URL routing conflicts for static files in Flask dev server

This is werkzeug route optimization feature. See Map.add, Map.update and Rule.match_compare_key:

def match_compare_key(self):
    """The match compare key for sorting.

    Current implementation:

    1. rules without any arguments come first for performance
    reasons only as we expect them to match faster and some
    common ones usually don't have any arguments (index pages etc.)
    2. The more complex rules come first so the second argument is the
    negative length of the number of weights.
    3. lastly we order by the actual weights.

    :internal:
    """
    return bool(self.arguments), -len(self._weights), self._weights

There are self.arguments - current arguments, self._weights - path depth.

For '/<var_1>/<var_2>/<var3>/' we have (True, -3, [(1, 100), (1, 100), (1, 100)]). There are (1, 100) - default string argument with max length 100.

For '/static/<path:filename>' we have (True, -2, [(0, -6), (1, 200)]). There are (0, 1) - path non argument string length static, (1, 200) - path string argument max length 200.

So I don't find any beautiful way to set own Map implementation for Flask.url_map or set priority for map rule. Solutions:

  1. Setup Flask application as app = Flask(static_path='static', static_url_path='/more/then/your/max/variables/path/depth/static').
  2. Change @app.route('/<var_1>/<var_2>/<var3>/') to @app.route('/prefix/<var_1>/<var_2>/<var3>/').
  3. Add own converter and use as @app.route('/<no_static:var_1>/<var_2>/<var3>/').
  4. Import werkzeug.routing, create own map implementation, change werkzeug.routing.Map to own implementation, import flask.
  5. Use server as on production.

So, as tbicr pointed out, this behavior is set deep within Werkzeug, and there's not really an elegant way to handle it from Flask. The best workaround I could come up with is:

Define a complementary static file handler like:

@app.route('/static/<subdir>/<path:filename>/')
def static_subdir(subdir=None, filename=None):

    directory = app.config['STATIC_FOLDER'] + subdir
    return send_from_directory(directory, filename)

Here, app.config['STATIC_FOLDER'] is the full path to the static folder on the machine running the application.

Now, this handler catches things like /static/images/img.jpg, leaving my view with the three variable components alone.

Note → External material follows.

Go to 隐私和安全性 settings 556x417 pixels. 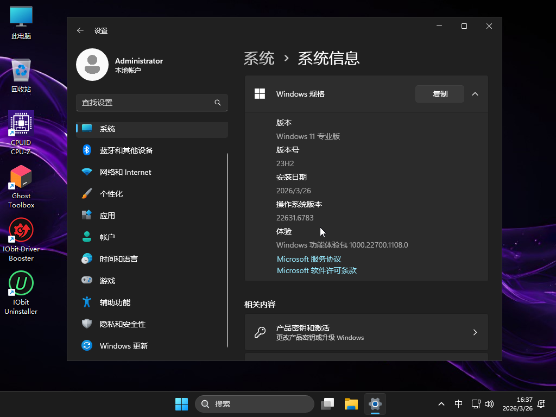[x=122, y=324]
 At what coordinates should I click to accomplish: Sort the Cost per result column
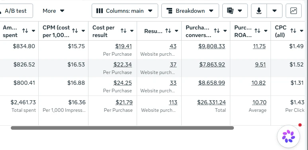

One way to go around this is to cheat the rules sorting algorithm by spoofing the registered rule's match_compare_key() method. Note that this hack only works with routes that have been registered directly with app.route() (the Flask object), not with Blueprints. Blueprints' routes are added to the global url Map only upon blueprint's registration on the main app, making it challenging to modify the generated rules.

# an ordinary route
@app.route('/<var1>/<var2>/<var3>')
def some_view(var1, var2, var3):
    pass

# let's find the rule that was just generated
rule = app.url_map._rules[-1]

# we create some comparison keys:
# increase probability that the rule will be near or at the top
top_compare_key = False, -100, [(-2, 0)]
# increase probability that the rule will be near or at the bottom 
bottom_compare_key = True, 100, [(2, 0)]

# rig rule.match_compare_key() to return the spoofed compare_key
rule.match_compare_key = lambda: top_compare_key

Note that in this case the resulting spoofed function is not bound to the rule object. Therefore upon calling rule.match_compare_key(), the function does not receive a self argument. If you want to bind the function properly, do this instead:

spoof = lambda self: top_compare_key
rule.match_compare_key = spoof.__get__(rule, type(rule))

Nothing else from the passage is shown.